In a joint statement released Wednesday in Cairo, Saudi Arabia, Egypt, the United Arab Emirates and Bahrain voiced their collective "regret" over Qatar’s apparent refusal to meet their 13-point list of demands, including calls to close Doha-based pan-Arab broadcaster Al Jazeera.
Saudi Foreign Minister Adel bin Ahmed al-Jubeir, for his part, declared that the "political and economic embargo" on Qatar -- first imposed one month ago -- was set to remain in place. He also warned that a raft of "fresh measures" would be taken against Qatar at the "appropriate time".
The four states issued a similar statement on Thursday in Jeddah.
"The State of Qatar expressed regret over the content of the two statements issued in Cairo and Jeddah by the four siege countries and the false accusations included in them that amount to defamation in contradiction with the established foundations of international relations", a press release from Qatar's Foreign Ministry read.

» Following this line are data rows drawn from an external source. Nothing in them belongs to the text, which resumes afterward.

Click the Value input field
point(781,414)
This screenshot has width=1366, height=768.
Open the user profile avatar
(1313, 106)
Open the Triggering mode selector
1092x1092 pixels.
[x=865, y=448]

"A senior Foreign Ministry source described the statements' claims about the State of Qatar's interference in internal affairs of countries and financing terrorism as baseless allegations, noting that the State of Qatar's position on terrorism is consistent and known for its rejection and condemnation of all forms of terrorism whatever the causes and motives are," the statement said.
It added that Qatar was "an active member committed to international conventions in combating terrorism and its financing at the regional and international levels".
The source also slammed the anti-Qatar bloc for accusing Doha of leaking the list of demands of the four countries saying "the allegations are baseless and can be refuted with evidence".
Qatar remains ready "to cooperate and review all claims that do not contradict with the sovereignty of the State of Qatar under the sponsorship of the impartial mediator or whoever the mediator sees appropriate to participate in solving the crisis as part of joint dialogue," the statement added.
The ongoing crisis in inter-Arab relations climaxed on June 5, when Saudi Arabia, the UAE, Bahrain, Egypt and Yemen all abruptly cut diplomatic relations with Doha, accusing it of meddling in their domestic affairs and supporting terrorist groups.
Mauritania followed suit shortly afterward, while Jordan downgraded its diplomatic representation in Doha.
Saudi Arabia also sealed its land border with Qatar, geographically isolating the tiny Gulf nation.
Doha, for its part, strenuously denies that it is a supporter of terrorism, describing the moves to isolate it as “unjustified” and in breach of international law.